La lista de alimentos prohibidos es clara: comida chatarra, azúcar, gaseosas y harinas refinadas. “Ni siquiera en vacaciones”, remarcó el chef sobre la rigidez de estos hábitos.
El azúcar, en particular, es eliminado incluso en pequeñas cantidades. Esta decisión responde a una búsqueda de rendimiento sostenido y control físico.
Otro aspecto distintivo es la ausencia de lácteos.

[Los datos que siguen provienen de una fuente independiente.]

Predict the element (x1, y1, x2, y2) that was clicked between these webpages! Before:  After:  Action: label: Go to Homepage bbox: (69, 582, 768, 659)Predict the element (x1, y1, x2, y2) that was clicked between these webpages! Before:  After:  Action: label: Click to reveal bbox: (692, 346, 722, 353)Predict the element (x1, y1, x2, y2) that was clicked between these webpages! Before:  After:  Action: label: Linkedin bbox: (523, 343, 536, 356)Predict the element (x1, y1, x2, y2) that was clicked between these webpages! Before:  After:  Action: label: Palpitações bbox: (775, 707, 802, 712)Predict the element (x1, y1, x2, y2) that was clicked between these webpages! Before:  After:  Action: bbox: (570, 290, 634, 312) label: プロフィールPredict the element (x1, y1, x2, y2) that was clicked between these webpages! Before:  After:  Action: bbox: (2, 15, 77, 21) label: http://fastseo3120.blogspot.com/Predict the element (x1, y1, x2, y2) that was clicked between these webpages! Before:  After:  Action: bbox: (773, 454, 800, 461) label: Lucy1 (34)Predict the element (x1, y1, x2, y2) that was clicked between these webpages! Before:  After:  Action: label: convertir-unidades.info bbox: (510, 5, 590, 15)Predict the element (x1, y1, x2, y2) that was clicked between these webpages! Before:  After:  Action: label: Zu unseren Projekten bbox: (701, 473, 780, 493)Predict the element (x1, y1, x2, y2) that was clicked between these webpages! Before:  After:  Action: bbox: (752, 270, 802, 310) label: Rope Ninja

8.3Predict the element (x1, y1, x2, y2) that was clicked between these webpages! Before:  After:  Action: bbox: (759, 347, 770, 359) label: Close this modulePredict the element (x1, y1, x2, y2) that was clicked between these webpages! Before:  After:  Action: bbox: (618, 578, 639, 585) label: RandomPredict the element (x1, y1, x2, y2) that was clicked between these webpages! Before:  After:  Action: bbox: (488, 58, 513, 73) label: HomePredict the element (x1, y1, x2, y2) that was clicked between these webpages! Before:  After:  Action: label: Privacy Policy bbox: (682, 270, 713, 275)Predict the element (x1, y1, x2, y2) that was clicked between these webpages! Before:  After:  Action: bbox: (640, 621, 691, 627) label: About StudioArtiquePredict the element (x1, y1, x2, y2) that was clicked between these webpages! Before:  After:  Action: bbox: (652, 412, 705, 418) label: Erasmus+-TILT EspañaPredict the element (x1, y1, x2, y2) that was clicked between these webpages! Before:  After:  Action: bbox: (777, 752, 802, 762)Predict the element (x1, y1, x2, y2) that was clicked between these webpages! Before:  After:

Barone cuestionó su consumo desde una mirada biológica, y señaló que el delantero directamente los evita en su alimentación diaria.
La dieta no funciona sin disciplina. Ronaldo cena temprano para favorecer el descanso y evitar molestias digestivas. El sueño, según su entorno, es tan importante como el entrenamiento.
Además, evita hábitos comunes entre otros jugadores, como quedarse despierto hasta tarde, lo que suele derivar en comidas poco saludables.
Una de las prácticas más llamativas es que no come antes de los partidos. Esta decisión apunta a sentirse más liviano durante el juego y optimizar su rendimiento físico.
Para su exchef, la diferencia no está solo en lo que come, sino en cómo sostiene estos hábitos a lo largo del tiempo. La constancia, más que la dieta en sí, sería el verdadero secreto.